■ Aim
Copy out each of the records below word for word, keeping every line unchanged.

■ Items listed in a dataset
>> begin

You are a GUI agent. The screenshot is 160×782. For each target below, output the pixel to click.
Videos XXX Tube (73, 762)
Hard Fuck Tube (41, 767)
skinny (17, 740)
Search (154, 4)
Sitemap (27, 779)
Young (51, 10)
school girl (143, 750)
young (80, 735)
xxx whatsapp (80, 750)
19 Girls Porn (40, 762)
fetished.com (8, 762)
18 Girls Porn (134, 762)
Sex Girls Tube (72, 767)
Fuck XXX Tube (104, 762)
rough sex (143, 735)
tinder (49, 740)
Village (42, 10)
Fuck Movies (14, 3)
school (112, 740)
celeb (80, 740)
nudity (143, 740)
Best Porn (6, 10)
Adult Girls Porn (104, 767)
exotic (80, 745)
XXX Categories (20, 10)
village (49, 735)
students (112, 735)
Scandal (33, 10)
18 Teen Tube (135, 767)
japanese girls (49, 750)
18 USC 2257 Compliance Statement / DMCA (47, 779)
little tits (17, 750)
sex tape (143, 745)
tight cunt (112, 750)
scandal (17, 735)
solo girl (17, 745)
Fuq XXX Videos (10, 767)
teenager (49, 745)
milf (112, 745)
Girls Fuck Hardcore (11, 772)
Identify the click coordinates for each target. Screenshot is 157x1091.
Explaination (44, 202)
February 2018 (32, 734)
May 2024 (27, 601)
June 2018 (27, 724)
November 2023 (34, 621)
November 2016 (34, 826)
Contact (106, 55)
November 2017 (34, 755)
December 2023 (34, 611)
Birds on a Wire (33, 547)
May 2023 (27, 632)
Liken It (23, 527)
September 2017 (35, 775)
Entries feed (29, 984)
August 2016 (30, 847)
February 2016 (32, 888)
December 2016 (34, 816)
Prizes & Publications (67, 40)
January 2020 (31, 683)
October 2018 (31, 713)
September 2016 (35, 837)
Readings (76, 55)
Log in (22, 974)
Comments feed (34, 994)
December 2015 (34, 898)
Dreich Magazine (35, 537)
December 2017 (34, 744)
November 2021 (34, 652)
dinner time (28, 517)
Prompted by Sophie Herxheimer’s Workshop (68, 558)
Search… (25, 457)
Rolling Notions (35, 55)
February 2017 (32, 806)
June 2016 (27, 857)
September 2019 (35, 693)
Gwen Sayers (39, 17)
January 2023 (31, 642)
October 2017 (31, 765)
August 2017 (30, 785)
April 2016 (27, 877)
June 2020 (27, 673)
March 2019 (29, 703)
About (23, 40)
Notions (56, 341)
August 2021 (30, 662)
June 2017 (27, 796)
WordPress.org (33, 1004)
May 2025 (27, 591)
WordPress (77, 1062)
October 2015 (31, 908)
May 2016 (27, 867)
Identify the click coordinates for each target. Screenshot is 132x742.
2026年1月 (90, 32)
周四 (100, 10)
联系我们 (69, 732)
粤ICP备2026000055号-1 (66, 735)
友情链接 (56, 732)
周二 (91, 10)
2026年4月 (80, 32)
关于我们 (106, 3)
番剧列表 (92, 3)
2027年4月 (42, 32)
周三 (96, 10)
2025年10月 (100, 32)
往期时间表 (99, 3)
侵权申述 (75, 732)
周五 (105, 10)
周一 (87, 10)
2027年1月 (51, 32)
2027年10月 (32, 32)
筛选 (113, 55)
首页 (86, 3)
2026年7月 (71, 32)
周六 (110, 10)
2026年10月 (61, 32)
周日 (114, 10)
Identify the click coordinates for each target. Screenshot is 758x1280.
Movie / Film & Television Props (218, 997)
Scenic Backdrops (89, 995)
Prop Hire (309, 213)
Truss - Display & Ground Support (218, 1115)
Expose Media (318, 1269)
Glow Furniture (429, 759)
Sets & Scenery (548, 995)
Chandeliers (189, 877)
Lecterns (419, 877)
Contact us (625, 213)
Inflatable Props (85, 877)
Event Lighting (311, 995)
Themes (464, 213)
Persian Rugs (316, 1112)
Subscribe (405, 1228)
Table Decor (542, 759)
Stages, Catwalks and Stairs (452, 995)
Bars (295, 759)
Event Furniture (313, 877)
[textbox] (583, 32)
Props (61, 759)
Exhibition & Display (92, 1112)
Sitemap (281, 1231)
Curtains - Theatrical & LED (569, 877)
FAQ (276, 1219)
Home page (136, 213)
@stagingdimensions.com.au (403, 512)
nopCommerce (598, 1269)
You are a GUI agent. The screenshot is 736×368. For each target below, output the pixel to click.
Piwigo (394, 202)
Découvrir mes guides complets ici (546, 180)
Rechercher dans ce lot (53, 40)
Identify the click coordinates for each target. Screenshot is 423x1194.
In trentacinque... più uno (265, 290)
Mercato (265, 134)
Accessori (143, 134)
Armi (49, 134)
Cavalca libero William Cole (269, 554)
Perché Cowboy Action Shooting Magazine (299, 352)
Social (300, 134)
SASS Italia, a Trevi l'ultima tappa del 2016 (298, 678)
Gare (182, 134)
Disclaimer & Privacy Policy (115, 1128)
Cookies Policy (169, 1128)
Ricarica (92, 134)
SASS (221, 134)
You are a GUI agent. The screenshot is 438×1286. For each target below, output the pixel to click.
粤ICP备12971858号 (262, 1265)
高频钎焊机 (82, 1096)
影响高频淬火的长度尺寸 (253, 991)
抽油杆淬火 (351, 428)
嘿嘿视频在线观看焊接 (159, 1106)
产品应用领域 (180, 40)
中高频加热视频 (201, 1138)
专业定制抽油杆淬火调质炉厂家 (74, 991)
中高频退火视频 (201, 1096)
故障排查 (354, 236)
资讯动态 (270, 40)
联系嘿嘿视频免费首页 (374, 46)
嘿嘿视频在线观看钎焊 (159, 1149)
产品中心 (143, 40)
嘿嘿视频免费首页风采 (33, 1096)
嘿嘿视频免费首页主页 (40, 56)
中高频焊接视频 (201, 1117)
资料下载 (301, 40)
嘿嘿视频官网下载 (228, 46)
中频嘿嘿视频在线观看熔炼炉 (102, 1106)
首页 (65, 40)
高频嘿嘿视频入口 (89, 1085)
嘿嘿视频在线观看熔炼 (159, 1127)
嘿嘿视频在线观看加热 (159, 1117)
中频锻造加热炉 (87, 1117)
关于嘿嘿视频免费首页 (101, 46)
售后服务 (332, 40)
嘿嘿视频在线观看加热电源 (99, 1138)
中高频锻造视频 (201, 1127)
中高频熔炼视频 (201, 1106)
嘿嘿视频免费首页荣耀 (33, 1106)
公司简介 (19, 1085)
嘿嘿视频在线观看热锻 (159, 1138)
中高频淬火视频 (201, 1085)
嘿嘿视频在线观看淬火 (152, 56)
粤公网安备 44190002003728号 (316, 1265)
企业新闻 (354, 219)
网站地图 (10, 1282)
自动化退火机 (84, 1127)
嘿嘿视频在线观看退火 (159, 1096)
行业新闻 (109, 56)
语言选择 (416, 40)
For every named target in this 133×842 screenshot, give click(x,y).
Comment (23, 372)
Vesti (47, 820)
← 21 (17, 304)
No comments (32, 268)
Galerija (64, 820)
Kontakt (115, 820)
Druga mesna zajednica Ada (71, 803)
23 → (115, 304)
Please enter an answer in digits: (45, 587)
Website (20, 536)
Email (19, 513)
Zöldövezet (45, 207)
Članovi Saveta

>> end

■ Exercise output
You are a GUI agent. The screenshot is 160×782. For each target below, output the pixel to click.
Videos XXX Tube (73, 762)
Hard Fuck Tube (41, 767)
skinny (17, 740)
Search (154, 4)
Sitemap (27, 779)
Young (51, 10)
school girl (143, 750)
young (80, 735)
xxx whatsapp (80, 750)
19 Girls Porn (40, 762)
fetished.com (8, 762)
18 Girls Porn (134, 762)
Sex Girls Tube (72, 767)
Fuck XXX Tube (104, 762)
rough sex (143, 735)
tinder (49, 740)
Village (42, 10)
Fuck Movies (14, 3)
school (112, 740)
celeb (80, 740)
nudity (143, 740)
Best Porn (6, 10)
Adult Girls Porn (104, 767)
exotic (80, 745)
XXX Categories (20, 10)
village (49, 735)
students (112, 735)
Scandal (33, 10)
18 Teen Tube (135, 767)
japanese girls (49, 750)
18 USC 2257 Compliance Statement / DMCA (47, 779)
little tits (17, 750)
sex tape (143, 745)
tight cunt (112, 750)
scandal (17, 735)
solo girl (17, 745)
Fuq XXX Videos (10, 767)
teenager (49, 745)
milf (112, 745)
Girls Fuck Hardcore (11, 772)
Identify the click coordinates for each target. Screenshot is 157x1091.
Explaination (44, 202)
February 2018 (32, 734)
May 2024 (27, 601)
June 2018 (27, 724)
November 2023 (34, 621)
November 2016 (34, 826)
Contact (106, 55)
November 2017 (34, 755)
December 2023 (34, 611)
Birds on a Wire (33, 547)
May 2023 (27, 632)
Liken It (23, 527)
September 2017 (35, 775)
Entries feed (29, 984)
August 2016 (30, 847)
February 2016 (32, 888)
December 2016 (34, 816)
Prizes & Publications (67, 40)
January 2020 (31, 683)
October 2018 (31, 713)
September 2016 (35, 837)
Readings (76, 55)
Log in (22, 974)
Comments feed (34, 994)
December 2015 (34, 898)
Dreich Magazine (35, 537)
December 2017 (34, 744)
November 2021 (34, 652)
dinner time (28, 517)
Prompted by Sophie Herxheimer’s Workshop (68, 558)
Search… (25, 457)
Rolling Notions (35, 55)
February 2017 (32, 806)
June 2016 (27, 857)
September 2019 (35, 693)
Gwen Sayers (39, 17)
January 2023 (31, 642)
October 2017 (31, 765)
August 2017 (30, 785)
April 2016 (27, 877)
June 2020 (27, 673)
March 2019 (29, 703)
About (23, 40)
Notions (56, 341)
August 2021 (30, 662)
June 2017 (27, 796)
WordPress.org (33, 1004)
May 2025 (27, 591)
WordPress (77, 1062)
October 2015 (31, 908)
May 2016 (27, 867)
Identify the click coordinates for each target. Screenshot is 132x742.
2026年1月 (90, 32)
周四 (100, 10)
联系我们 (69, 732)
粤ICP备2026000055号-1 (66, 735)
友情链接 (56, 732)
周二 (91, 10)
2026年4月 (80, 32)
关于我们 (106, 3)
番剧列表 (92, 3)
2027年4月 (42, 32)
周三 (96, 10)
2025年10月 (100, 32)
往期时间表 (99, 3)
侵权申述 (75, 732)
周五 (105, 10)
周一 (87, 10)
2027年1月 (51, 32)
2027年10月 (32, 32)
筛选 (113, 55)
首页 (86, 3)
2026年7月 (71, 32)
周六 (110, 10)
2026年10月 (61, 32)
周日 (114, 10)
Identify the click coordinates for each target. Screenshot is 758x1280.
Movie / Film & Television Props (218, 997)
Scenic Backdrops (89, 995)
Prop Hire (309, 213)
Truss - Display & Ground Support (218, 1115)
Expose Media (318, 1269)
Glow Furniture (429, 759)
Sets & Scenery (548, 995)
Chandeliers (189, 877)
Lecterns (419, 877)
Contact us (625, 213)
Inflatable Props (85, 877)
Event Lighting (311, 995)
Themes (464, 213)
Persian Rugs (316, 1112)
Subscribe (405, 1228)
Table Decor (542, 759)
Stages, Catwalks and Stairs (452, 995)
Bars (295, 759)
Event Furniture (313, 877)
[textbox] (583, 32)
Props (61, 759)
Exhibition & Display (92, 1112)
Sitemap (281, 1231)
Curtains - Theatrical & LED (569, 877)
FAQ (276, 1219)
Home page (136, 213)
@stagingdimensions.com.au (403, 512)
nopCommerce (598, 1269)
You are a GUI agent. The screenshot is 736×368. For each target below, output the pixel to click.
Piwigo (394, 202)
Découvrir mes guides complets ici (546, 180)
Rechercher dans ce lot (53, 40)
Identify the click coordinates for each target. Screenshot is 423x1194.
In trentacinque... più uno (265, 290)
Mercato (265, 134)
Accessori (143, 134)
Armi (49, 134)
Cavalca libero William Cole (269, 554)
Perché Cowboy Action Shooting Magazine (299, 352)
Social (300, 134)
SASS Italia, a Trevi l'ultima tappa del 2016 (298, 678)
Gare (182, 134)
Disclaimer & Privacy Policy (115, 1128)
Cookies Policy (169, 1128)
Ricarica (92, 134)
SASS (221, 134)
You are a GUI agent. The screenshot is 438×1286. For each target below, output the pixel to click.
粤ICP备12971858号 (262, 1265)
高频钎焊机 (82, 1096)
影响高频淬火的长度尺寸 (253, 991)
抽油杆淬火 (351, 428)
嘿嘿视频在线观看焊接 (159, 1106)
产品应用领域 (180, 40)
中高频加热视频 (201, 1138)
专业定制抽油杆淬火调质炉厂家 (74, 991)
中高频退火视频 (201, 1096)
故障排查 (354, 236)
资讯动态 (270, 40)
联系嘿嘿视频免费首页 (374, 46)
嘿嘿视频在线观看钎焊 (159, 1149)
产品中心 (143, 40)
嘿嘿视频免费首页风采 (33, 1096)
嘿嘿视频免费首页主页 (40, 56)
中高频焊接视频 (201, 1117)
资料下载 (301, 40)
嘿嘿视频官网下载 (228, 46)
中频嘿嘿视频在线观看熔炼炉 (102, 1106)
首页 (65, 40)
高频嘿嘿视频入口 (89, 1085)
嘿嘿视频在线观看熔炼 (159, 1127)
嘿嘿视频在线观看加热 (159, 1117)
中频锻造加热炉 (87, 1117)
关于嘿嘿视频免费首页 (101, 46)
售后服务 (332, 40)
嘿嘿视频在线观看加热电源 (99, 1138)
中高频锻造视频 (201, 1127)
中高频熔炼视频 (201, 1106)
嘿嘿视频免费首页荣耀 (33, 1106)
公司简介 (19, 1085)
嘿嘿视频在线观看热锻 (159, 1138)
中高频淬火视频 (201, 1085)
嘿嘿视频在线观看淬火 (152, 56)
粤公网安备 44190002003728号 (316, 1265)
企业新闻 (354, 219)
网站地图 (10, 1282)
自动化退火机 (84, 1127)
嘿嘿视频在线观看退火 (159, 1096)
行业新闻 (109, 56)
语言选择 (416, 40)
For every named target in this 133×842 screenshot, give click(x,y).
Comment (23, 372)
Vesti (47, 820)
← 21 (17, 304)
No comments (32, 268)
Galerija (64, 820)
Kontakt (115, 820)
Druga mesna zajednica Ada (71, 803)
23 → (115, 304)
Please enter an answer in digits: (45, 587)
Website (20, 536)
Email (19, 513)
Zöldövezet (45, 207)
Članovi Saveta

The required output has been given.